Records of locating words and elements:
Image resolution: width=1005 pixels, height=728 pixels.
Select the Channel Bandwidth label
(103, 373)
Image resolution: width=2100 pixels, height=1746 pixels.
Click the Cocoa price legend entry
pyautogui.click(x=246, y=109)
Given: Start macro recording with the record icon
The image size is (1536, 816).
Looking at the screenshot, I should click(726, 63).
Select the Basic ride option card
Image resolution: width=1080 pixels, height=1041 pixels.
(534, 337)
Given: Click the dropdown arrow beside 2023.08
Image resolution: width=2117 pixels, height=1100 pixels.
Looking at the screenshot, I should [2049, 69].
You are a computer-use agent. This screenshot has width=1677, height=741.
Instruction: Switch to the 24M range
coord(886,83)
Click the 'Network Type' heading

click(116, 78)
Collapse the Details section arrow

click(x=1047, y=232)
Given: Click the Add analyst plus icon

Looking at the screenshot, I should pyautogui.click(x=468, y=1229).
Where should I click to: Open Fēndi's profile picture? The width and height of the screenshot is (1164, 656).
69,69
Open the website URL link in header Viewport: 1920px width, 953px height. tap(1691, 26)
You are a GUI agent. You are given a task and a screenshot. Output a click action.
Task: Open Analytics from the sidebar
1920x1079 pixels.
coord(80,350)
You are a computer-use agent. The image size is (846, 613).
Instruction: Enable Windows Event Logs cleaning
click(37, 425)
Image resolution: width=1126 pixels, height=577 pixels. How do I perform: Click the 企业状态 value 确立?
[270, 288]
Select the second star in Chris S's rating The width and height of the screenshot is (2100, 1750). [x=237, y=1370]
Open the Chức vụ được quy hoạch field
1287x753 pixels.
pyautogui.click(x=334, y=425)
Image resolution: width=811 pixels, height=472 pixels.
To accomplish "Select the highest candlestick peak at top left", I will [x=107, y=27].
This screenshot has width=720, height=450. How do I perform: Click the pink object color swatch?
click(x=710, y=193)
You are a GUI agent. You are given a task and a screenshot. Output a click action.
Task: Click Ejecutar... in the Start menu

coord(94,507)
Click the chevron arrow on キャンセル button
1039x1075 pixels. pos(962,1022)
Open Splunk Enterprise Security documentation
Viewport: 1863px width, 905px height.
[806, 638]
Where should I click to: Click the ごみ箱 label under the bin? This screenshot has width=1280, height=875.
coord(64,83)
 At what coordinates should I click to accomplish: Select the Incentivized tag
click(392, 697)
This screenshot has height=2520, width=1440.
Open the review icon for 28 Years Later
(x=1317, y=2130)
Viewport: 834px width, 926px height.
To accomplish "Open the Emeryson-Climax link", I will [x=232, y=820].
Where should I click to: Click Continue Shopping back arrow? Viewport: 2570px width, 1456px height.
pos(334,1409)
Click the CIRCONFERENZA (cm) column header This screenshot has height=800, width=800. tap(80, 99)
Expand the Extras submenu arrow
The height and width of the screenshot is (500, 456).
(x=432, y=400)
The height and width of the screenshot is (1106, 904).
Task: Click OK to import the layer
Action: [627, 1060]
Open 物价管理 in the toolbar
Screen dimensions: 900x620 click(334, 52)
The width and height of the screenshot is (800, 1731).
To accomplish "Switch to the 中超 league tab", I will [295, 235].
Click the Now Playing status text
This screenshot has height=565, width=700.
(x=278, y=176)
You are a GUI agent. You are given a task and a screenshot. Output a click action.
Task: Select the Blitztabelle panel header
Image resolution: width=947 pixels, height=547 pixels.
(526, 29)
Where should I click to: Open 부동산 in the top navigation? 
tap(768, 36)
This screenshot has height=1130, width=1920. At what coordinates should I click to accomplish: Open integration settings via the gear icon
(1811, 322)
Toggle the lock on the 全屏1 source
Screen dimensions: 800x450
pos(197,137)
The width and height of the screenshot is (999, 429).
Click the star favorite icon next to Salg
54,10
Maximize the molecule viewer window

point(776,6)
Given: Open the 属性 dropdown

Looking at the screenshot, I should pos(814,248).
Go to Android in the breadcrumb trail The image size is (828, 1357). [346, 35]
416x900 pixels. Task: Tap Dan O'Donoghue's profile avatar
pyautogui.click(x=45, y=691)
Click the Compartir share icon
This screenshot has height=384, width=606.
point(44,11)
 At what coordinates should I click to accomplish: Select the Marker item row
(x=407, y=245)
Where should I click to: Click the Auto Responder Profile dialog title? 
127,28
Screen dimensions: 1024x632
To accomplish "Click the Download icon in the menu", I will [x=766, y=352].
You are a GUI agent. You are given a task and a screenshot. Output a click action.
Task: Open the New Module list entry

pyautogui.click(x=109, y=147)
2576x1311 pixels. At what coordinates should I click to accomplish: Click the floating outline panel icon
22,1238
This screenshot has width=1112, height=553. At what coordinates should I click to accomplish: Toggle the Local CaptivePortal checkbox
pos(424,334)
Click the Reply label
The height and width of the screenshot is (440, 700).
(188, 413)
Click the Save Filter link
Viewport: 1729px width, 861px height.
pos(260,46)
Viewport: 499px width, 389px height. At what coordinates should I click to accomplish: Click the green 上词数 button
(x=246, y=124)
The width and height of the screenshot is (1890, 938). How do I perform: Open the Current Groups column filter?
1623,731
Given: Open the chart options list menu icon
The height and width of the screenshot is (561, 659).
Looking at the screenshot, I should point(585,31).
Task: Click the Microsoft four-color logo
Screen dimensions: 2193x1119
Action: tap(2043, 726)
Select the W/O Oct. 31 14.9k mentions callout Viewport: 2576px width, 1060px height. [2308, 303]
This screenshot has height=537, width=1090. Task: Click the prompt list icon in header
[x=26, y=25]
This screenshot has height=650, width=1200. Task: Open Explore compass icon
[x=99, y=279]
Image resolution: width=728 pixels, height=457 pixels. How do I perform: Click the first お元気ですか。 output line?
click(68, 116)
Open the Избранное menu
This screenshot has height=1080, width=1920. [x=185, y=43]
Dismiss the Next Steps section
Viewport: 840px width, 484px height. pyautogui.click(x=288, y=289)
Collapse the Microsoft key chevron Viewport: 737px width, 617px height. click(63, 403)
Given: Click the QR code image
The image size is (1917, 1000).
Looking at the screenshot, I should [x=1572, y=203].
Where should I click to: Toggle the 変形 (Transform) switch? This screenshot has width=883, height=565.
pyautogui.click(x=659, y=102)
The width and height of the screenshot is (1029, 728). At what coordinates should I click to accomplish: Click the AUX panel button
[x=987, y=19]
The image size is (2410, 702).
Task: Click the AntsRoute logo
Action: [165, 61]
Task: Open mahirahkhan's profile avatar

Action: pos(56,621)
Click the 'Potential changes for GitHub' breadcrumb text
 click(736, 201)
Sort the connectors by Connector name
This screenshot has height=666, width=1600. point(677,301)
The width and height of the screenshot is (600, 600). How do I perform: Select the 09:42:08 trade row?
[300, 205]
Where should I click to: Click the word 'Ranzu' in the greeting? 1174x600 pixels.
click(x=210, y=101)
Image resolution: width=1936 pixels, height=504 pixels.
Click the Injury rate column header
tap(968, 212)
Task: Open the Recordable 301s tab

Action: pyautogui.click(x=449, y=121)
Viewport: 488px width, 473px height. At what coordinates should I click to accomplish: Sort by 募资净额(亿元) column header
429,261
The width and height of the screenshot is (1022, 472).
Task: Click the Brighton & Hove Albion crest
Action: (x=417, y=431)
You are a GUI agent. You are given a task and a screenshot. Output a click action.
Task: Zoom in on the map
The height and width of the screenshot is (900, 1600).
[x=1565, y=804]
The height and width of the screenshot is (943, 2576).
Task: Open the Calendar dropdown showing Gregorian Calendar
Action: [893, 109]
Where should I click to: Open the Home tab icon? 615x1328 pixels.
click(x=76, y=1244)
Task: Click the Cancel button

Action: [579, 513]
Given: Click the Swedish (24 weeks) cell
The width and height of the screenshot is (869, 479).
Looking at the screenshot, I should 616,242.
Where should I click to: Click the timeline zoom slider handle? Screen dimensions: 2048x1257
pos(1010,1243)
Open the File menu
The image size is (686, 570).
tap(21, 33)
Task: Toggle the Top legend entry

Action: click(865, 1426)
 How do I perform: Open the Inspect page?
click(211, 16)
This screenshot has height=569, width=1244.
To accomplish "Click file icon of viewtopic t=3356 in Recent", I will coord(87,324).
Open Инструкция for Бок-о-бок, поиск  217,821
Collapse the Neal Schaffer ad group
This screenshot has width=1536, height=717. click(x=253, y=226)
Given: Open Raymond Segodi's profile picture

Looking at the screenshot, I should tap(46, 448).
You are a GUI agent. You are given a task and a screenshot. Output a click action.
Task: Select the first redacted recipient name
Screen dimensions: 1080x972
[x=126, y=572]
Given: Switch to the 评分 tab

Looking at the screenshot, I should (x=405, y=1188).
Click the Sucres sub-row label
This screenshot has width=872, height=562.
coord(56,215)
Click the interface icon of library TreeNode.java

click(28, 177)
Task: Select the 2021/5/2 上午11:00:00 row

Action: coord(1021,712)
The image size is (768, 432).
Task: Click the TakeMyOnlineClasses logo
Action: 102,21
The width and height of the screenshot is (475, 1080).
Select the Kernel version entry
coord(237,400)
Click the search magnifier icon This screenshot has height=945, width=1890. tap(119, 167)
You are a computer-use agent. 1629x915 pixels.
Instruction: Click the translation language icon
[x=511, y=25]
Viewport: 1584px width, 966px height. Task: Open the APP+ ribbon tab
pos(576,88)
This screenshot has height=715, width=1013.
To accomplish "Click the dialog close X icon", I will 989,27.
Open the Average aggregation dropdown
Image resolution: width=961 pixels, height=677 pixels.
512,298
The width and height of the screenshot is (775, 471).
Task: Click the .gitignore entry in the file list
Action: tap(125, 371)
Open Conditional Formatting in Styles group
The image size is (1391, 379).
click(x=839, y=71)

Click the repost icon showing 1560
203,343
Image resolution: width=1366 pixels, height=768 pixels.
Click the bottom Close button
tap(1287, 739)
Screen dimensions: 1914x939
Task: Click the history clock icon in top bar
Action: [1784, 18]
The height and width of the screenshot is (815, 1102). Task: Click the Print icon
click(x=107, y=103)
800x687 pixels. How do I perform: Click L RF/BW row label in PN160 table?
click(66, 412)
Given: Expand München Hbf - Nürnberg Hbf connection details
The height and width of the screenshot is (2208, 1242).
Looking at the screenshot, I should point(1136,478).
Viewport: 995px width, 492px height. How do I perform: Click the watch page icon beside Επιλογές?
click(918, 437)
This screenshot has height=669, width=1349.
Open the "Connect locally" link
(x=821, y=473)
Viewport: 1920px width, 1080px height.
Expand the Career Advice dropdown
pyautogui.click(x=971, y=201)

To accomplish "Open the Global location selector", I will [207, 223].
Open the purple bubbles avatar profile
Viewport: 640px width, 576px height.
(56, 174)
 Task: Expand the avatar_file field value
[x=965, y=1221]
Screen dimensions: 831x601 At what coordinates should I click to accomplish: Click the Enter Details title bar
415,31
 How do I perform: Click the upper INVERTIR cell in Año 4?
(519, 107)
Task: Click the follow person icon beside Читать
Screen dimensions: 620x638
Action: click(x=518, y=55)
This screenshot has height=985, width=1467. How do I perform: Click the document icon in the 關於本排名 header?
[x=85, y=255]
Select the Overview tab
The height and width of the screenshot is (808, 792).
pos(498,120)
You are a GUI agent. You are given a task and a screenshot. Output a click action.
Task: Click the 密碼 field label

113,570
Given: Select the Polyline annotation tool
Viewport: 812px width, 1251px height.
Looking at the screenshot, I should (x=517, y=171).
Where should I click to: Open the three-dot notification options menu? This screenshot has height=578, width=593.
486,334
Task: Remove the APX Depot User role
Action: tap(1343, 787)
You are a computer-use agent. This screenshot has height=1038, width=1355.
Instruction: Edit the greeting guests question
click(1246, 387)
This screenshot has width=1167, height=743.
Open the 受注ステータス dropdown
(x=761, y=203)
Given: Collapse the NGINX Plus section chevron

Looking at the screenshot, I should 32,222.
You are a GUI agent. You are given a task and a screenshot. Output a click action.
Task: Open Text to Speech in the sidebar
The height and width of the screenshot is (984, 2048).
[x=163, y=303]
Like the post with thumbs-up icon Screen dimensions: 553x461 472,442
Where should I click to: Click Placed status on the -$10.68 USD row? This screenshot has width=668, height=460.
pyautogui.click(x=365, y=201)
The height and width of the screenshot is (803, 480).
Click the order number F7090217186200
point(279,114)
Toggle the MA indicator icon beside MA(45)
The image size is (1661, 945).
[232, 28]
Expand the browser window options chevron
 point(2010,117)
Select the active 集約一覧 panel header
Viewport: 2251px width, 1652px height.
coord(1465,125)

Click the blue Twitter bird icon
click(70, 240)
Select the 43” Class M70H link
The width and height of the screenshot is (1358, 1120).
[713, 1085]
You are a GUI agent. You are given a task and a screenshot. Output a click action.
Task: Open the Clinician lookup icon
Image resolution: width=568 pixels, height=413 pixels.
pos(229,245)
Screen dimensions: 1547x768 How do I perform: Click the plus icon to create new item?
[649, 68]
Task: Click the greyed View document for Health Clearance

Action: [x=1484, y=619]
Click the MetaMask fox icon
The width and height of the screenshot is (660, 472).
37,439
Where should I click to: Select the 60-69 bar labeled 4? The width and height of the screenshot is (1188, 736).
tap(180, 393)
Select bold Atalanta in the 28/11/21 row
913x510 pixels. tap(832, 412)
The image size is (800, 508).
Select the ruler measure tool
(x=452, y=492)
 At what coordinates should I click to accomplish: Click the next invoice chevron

_Written task:_ Display every line of the data above that contains the string "button".

_The output:_
Click the chevron arrow on キャンセル button
Viewport: 499px width, 389px height. At what coordinates should I click to accomplish: Click the green 上词数 button
The width and height of the screenshot is (1029, 728). At what coordinates should I click to accomplish: Click the AUX panel button
Task: Click the Cancel button
Click the bottom Close button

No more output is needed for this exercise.